MIT economist to lecture on automation & the future of work at MSU
From MSU News Service
Renowned economist and New York Times bestselling author Daron Acemoglu will deliver a free public lecture at 7pm on Monday, October 14th in the ballrooms of Montana State University’s Strand Union Building.
Acemoglu will present “Automation, AI and the Future of Work,” as the speaker for the second annual Distinguished Lecture Program, put on by MSU’s Initiative for Regulation and Applied Economic Analysis in the Department of Agricultural Economics and Economics in the College of Agriculture and College of Letters and Science. Acemoglu is the Elizabeth and James Killian Professor of Economics at the Massachusetts Institute of Technology and one of the most frequently cited economists in the world.
It’s an industrial age-old question: Will machines replace human labor? Economists have long debated the effect of technology and automation on jobs, but recent progress is pushing what machines can do, changing the face of work and rearranging the labor market.
“But with these advances come concern about their economic effects,” Acemoglu said.
According to Acemoglu, as society looks to the future of automation, artificial intelligence and work itself, we must first look to the past. Drawing on decades of data, Acemoglu will discuss the effects of widespread automation on the labor market and rising economic inequality and will explore what policy responses to these changes might look like.
An MIT faculty member since 1993, Acemoglu was recently named Institute Professor, the highest title awarded to MIT faculty. He has been a lecturer at the London School of Economics and is a member of the Economic Growth Program of the Canadian Institute of Advanced Research. His work is broad, ranging from income and wage inequality to human capital and training.

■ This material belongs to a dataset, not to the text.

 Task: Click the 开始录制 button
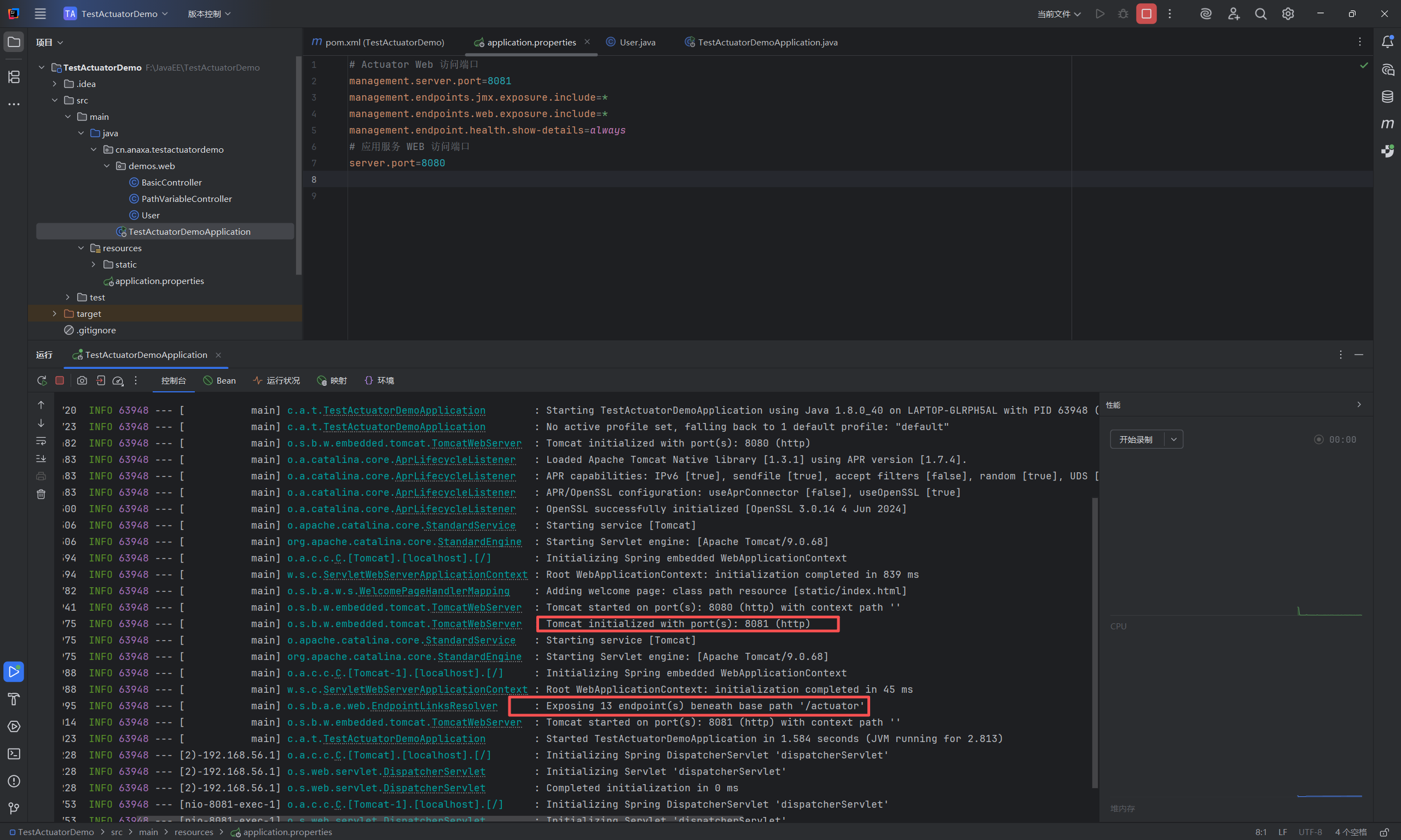click(x=1136, y=439)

“Daron’s research challenges the way people think about how technologies intersect with the labor market,” said IRAEA co-director Wendy Stock. “He is the leading thinker on the labor market implications of artificial intelligence, robotics, automation and new technologies.”
Acemoglu’s work has been published in the American Economic Review and the Journal of Political Economy, among others. He is the author of the bestseller “Why Nations Fail: The Origins of Power, Prosperity, and Poverty” and “The Narrow Corridor: States, Societies, and the Fate of Liberty.”

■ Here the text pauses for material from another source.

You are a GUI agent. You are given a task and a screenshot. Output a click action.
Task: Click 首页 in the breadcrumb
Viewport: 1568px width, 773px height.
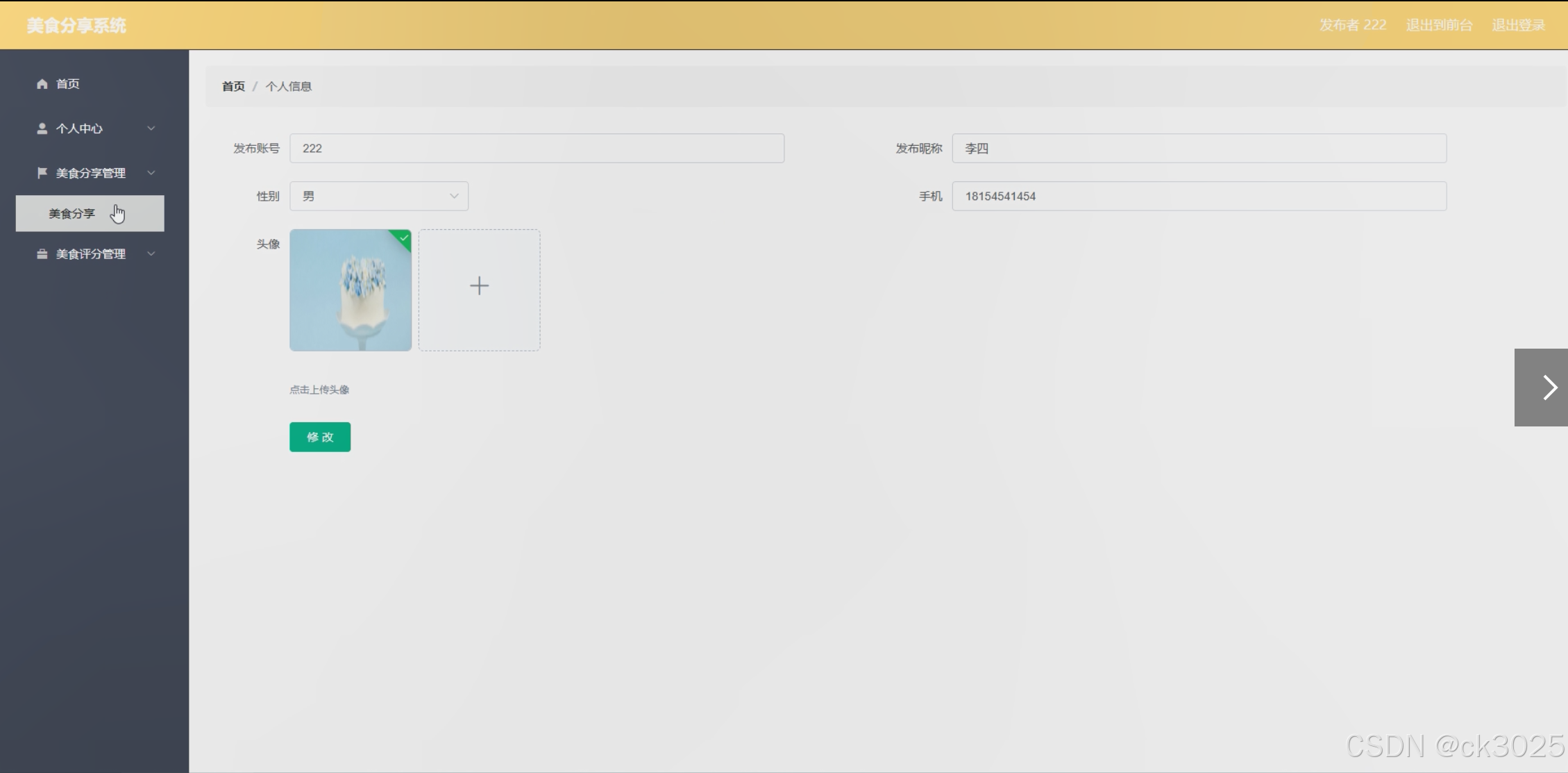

In 2005, Acemoglu received the prestigious John Bates Clark Medal, awarded for significant achievement by an American economist under age 40. In 2010, he was listed 88th on Foreign Policy’s list of Top 100 Global Thinkers.

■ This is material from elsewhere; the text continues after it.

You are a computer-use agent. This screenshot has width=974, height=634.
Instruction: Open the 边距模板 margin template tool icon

The IRAEA Distinguished Lecture Program brings world-renowned scholars to MSU to give public talks on current policy and regulatory topics. The series is aimed at providing the MSU and greater Montana communities access to leading experts in a variety of research disciplines.
The inaugural lecture in 2018 featured Nobel Prize-winning economist Sir Angus Deaton, who discussed the link between income inequality and increasing mortality rates.
The IRAEA was established in 2016 to study the societal impact of economic regulation and policy. The Initiative provides resources and research support to faculty and students from across MSU and brings visiting scholars to conduct research in regulation and policy analysis. The IRAEA sponsors five research programs and three outreach programs.
“Outreach is central to the initiative’s mission,” Stock said. “Our exceptional capacity to share high-quality, objective, evidence-based insights about regulation and policy issues derives from the initiative’s support of the work of MSU’s exceptional faculty and student scholars.”
In 2018-19, the IRAEA supported 16 undergraduate and graduate students and 14 faculty members from five MSU colleges and partnered with 26 academic institutions. Twenty papers authored by faculty and students supported by the initiative were published in peer-reviewed journals.